Task to carry out —
Each line below with the string "heading" should be copied.

Data to use —
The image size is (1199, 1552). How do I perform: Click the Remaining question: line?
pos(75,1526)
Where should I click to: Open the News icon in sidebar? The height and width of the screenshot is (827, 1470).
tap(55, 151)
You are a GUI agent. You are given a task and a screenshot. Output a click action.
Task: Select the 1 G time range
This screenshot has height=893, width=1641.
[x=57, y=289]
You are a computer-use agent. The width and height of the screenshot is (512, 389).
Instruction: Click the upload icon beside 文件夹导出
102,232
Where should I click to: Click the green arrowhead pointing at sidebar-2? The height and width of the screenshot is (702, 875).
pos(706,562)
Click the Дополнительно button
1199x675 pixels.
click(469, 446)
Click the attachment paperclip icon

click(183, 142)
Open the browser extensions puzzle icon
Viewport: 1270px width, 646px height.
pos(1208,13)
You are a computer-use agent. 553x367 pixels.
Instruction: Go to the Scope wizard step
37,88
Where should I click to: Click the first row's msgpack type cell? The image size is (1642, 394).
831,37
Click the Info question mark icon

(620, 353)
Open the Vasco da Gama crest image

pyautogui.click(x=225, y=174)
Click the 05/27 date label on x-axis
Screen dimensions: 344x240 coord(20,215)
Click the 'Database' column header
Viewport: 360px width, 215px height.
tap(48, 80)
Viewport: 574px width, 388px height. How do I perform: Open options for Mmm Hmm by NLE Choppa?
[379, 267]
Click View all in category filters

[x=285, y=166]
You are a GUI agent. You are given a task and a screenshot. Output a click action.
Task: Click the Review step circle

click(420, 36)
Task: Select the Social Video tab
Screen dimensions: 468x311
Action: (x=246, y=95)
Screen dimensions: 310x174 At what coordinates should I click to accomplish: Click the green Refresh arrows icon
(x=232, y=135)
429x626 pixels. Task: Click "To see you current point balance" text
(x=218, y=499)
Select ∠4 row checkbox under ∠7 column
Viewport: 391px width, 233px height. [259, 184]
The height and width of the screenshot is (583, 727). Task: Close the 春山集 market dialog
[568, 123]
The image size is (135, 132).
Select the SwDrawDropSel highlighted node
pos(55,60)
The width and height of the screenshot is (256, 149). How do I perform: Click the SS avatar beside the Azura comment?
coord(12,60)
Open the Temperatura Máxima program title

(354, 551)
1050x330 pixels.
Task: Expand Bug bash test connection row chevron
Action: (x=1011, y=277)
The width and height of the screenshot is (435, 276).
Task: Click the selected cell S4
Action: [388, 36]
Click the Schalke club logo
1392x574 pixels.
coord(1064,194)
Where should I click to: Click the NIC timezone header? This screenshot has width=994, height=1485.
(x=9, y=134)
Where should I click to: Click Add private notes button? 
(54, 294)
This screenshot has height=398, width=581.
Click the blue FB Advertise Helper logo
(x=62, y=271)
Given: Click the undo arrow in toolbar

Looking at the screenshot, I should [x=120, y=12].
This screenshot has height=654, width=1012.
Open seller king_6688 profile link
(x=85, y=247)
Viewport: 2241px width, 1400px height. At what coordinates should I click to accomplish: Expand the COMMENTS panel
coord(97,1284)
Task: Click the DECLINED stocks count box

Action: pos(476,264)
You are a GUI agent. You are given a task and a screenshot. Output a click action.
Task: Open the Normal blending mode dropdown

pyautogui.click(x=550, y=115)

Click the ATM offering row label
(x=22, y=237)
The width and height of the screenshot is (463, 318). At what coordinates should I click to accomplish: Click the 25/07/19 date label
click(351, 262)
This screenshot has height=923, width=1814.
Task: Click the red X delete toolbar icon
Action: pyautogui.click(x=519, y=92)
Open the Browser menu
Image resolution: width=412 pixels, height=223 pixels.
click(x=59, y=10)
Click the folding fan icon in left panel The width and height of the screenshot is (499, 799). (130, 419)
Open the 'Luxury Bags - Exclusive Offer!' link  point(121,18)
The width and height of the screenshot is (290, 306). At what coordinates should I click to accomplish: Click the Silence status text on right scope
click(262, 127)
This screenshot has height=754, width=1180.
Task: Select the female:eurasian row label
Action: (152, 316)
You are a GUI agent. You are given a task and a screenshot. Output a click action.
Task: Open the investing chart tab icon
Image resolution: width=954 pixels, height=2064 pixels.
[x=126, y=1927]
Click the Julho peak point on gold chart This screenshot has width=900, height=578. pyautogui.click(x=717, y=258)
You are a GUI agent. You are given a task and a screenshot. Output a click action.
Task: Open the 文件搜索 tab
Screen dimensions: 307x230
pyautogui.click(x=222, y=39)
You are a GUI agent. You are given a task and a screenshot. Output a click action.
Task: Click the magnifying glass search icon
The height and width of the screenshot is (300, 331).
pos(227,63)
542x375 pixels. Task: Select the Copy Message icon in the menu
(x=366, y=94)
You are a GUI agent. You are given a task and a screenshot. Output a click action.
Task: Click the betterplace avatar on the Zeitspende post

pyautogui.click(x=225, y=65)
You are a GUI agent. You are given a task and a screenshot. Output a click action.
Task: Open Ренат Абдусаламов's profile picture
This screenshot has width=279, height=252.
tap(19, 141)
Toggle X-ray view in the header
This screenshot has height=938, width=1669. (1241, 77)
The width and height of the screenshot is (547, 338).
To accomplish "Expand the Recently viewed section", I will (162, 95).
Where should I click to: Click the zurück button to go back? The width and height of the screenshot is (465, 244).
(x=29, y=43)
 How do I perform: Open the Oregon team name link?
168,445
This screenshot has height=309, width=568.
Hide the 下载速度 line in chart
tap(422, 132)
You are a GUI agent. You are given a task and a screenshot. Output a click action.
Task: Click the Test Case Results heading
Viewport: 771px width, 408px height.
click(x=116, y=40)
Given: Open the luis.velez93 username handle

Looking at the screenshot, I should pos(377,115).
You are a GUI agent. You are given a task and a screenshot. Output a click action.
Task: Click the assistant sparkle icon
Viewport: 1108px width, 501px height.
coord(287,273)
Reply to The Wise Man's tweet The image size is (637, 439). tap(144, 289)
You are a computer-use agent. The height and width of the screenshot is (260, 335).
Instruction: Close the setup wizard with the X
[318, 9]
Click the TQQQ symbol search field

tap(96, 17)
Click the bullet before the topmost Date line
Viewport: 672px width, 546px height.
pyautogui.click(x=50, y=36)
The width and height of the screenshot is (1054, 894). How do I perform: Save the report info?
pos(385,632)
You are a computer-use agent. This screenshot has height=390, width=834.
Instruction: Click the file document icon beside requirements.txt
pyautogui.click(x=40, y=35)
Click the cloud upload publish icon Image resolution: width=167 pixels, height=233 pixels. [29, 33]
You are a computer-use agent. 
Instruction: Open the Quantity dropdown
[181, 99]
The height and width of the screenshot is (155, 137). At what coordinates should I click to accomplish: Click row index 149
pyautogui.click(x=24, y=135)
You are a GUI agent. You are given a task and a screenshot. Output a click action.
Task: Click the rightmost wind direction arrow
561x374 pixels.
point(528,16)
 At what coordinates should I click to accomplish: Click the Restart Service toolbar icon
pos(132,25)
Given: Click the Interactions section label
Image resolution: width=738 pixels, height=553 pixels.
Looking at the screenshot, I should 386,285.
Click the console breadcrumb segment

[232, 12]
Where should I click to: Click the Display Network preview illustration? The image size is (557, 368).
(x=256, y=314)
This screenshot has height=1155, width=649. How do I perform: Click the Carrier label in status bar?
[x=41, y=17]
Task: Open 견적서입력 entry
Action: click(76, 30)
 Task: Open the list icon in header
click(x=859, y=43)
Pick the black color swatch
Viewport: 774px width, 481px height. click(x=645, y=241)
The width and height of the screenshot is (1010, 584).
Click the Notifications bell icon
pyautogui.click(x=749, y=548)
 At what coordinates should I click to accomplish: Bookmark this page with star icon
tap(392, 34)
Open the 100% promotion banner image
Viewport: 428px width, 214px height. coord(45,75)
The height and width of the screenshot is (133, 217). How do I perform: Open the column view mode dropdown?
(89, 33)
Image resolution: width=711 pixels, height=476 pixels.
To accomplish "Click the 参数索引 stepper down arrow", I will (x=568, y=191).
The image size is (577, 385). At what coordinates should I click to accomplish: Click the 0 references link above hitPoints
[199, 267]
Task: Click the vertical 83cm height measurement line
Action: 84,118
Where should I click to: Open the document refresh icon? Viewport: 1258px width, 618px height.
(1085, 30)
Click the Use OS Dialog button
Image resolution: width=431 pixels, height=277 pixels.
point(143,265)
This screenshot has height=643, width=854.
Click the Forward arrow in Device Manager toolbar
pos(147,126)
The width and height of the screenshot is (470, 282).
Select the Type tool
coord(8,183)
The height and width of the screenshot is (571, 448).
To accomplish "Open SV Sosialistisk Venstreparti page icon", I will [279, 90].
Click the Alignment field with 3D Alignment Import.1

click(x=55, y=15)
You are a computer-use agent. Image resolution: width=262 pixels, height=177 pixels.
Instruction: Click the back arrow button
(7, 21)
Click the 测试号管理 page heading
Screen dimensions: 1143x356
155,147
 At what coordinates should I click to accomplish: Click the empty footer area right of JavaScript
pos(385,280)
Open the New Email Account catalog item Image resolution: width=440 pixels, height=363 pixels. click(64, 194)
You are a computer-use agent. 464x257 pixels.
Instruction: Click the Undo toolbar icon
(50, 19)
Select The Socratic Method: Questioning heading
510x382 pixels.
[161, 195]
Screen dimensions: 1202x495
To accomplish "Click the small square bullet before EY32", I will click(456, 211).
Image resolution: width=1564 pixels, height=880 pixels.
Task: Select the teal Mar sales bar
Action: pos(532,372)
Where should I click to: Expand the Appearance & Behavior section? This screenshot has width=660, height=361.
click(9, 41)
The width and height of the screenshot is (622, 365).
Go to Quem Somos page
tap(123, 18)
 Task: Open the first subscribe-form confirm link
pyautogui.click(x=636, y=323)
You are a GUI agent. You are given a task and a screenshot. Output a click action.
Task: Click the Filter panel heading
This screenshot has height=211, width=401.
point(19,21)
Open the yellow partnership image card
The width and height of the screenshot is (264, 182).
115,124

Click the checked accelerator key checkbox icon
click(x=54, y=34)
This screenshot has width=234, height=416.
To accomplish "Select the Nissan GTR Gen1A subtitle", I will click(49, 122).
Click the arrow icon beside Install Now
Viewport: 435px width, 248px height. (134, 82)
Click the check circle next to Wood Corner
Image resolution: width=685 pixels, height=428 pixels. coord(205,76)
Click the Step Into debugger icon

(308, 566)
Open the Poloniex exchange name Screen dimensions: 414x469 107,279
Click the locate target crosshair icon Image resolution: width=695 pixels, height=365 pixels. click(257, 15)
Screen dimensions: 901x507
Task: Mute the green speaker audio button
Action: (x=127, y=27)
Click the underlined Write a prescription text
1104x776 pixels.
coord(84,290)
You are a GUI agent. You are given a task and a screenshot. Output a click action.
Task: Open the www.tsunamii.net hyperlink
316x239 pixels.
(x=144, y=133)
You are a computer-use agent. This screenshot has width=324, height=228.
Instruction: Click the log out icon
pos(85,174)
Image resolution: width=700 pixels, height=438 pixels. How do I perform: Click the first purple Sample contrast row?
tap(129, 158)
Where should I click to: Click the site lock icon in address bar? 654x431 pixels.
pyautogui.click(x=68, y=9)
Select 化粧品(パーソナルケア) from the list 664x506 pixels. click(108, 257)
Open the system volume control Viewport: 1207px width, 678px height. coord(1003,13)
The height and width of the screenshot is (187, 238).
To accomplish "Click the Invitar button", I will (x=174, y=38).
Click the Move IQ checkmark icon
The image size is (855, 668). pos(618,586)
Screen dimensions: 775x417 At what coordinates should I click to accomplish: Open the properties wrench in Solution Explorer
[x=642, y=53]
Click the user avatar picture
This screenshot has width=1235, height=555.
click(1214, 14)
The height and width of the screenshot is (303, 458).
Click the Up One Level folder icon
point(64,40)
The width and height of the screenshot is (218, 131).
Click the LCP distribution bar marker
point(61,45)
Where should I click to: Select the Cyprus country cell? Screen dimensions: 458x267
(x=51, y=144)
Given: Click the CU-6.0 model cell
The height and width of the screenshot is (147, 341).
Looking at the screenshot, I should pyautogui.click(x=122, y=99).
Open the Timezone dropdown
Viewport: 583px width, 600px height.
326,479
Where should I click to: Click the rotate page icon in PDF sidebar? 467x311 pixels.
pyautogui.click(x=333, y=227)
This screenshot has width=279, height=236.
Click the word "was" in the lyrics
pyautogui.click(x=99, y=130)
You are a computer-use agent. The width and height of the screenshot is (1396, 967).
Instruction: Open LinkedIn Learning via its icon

Your solution —
Task: Click the Test Case Results heading
Click the 测试号管理 page heading
Select The Socratic Method: Questioning heading
Task: Click the Filter panel heading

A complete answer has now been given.